幸い、日葉と明夢の顔にはモザイクがかかっていた。高校生だからという配慮かもしれない。だったらおれにも配慮してくれと思うんだけど。
「最低。これ学校に見つかると面倒そうね。こいつどうにかして葬れないかしら」
神妙な顔つきで拝慈が物騒なことを言う。
投稿日は5日前。
有名アイチューバーの発信なら、学校に見つかるというのも時間の問題だろうな……。
「やだーキモ! この人絶対モテないよー!」
日葉は頬を膨らませて腕を組み、ぽんっとソファに背中を預けた。
「うーん、今減ってる登録者は一気に増えた分の逆リバウンドみたいなものだからさー。ひとまず気にせず、更新頻度も落とさず、むしろ今が注目されてチャンスと思うしかないんじゃない〜? でも日葉ちゃんは水泳部からなにか言われる前に、自主的に大人しくしといたほうがいいかもね?」
「うげ! あたしだけ〜〜!?」
佐々崎に忠告されて、がくりと日葉が肩を落とした。
でも日葉だけじゃない。
みんなにもどこかで迷惑がかかるかもしれない。
おれのせいで……。
「ごめん……」
謝らずにはいられなかった。
ただ楽しくやりたくて集まっただけなのに、それが壊れかけている。
「いをりくんが謝ることはないわ。こいつが悪いもの」
「そだよ〜、みんなでなんとかしようね〜」
拝慈と明夢が気遣ってくれる。
みんないいやつだから、いつだって甘い言葉をかけてくれる。
でもおれは、いつもそれに甘えていた。
SNSは投げっぱなしで、アイディアもしゃべりも、動画の編集も誰かにまかせていて——。
そもそも面倒ごとが苦手だ。
人間関係のトラブルに頭を悩ませたくない。
無駄な労力を使いたくない。
省エネで学生生活を送りたい。
……そんなおれが人と関わって、仕方なく部活をすることになって、なぜかおれがメインのチャンネルができて……。だらだらやってきて、それを許してくれるようないいやつばかりで……。

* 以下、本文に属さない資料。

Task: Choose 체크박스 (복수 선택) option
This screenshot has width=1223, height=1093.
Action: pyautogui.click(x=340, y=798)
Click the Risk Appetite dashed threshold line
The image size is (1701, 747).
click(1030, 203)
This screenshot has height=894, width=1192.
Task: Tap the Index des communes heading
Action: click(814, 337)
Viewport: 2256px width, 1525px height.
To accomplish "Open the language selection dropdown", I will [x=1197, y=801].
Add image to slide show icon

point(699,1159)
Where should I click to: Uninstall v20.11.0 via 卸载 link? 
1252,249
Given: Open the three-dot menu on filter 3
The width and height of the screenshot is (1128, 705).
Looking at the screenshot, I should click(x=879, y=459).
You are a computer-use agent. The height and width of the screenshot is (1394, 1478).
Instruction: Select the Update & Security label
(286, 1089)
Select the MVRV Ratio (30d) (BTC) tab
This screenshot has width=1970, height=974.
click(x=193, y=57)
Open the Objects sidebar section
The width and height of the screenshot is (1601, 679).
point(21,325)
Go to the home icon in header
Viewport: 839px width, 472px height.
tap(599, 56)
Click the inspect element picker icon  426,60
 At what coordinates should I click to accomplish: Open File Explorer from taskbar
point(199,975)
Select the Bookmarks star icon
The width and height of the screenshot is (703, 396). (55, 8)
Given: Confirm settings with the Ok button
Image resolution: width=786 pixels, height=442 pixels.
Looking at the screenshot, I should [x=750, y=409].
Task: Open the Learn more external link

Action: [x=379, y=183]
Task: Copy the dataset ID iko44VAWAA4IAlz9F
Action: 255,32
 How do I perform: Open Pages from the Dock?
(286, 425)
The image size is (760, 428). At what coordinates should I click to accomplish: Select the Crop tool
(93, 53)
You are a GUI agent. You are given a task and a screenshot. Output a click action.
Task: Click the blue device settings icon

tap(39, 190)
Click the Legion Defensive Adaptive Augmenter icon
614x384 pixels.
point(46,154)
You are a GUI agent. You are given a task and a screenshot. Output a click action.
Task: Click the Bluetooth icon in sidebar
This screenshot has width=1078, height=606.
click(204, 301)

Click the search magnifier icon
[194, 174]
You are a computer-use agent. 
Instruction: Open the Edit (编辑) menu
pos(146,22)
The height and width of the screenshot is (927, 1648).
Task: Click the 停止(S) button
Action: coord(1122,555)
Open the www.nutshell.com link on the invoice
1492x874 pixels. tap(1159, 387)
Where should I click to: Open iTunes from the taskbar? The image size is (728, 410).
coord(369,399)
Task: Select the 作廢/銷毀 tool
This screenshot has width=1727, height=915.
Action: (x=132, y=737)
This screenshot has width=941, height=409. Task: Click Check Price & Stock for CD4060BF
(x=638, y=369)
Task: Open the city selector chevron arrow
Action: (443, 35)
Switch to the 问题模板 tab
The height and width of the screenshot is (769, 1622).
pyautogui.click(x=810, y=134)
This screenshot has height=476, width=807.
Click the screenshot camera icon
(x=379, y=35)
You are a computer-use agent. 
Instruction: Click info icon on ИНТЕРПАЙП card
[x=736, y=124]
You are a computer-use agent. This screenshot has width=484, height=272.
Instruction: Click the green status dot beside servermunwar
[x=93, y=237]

せっかくみんなが作ってきた居場所を、いちばん助けてもらってきたおれが足を引っ張ってなくすのか?
そんなの最悪じゃないか……。
こういうの苦手だし乗り気じゃない。
けど。
さすがに自分のケツが拭えないのは人としてどうかって、無気力なおれでもわかる。
「こんな勝手なことを言う配信者のために、部活をつぶすようなことはさせたくない……。だからおれも、で、できることはやる。明夢と拝慈、SNSのやり方とかも、教えて欲しい」
「……うんっ、いいよ!」
明夢はうれしそうに目を細め、拝慈は浮かない顔で押し黙った。
知らないやつに、おれたちの居場所を奪わせてたまるかよ。
だからなんとしても、絶対に視聴者の誤解を解かないといけない。
それがおれが最低限するべき、みんなから受けた恩義の返し方だと思うから。
読み終わったら、ポイントを付けましょう!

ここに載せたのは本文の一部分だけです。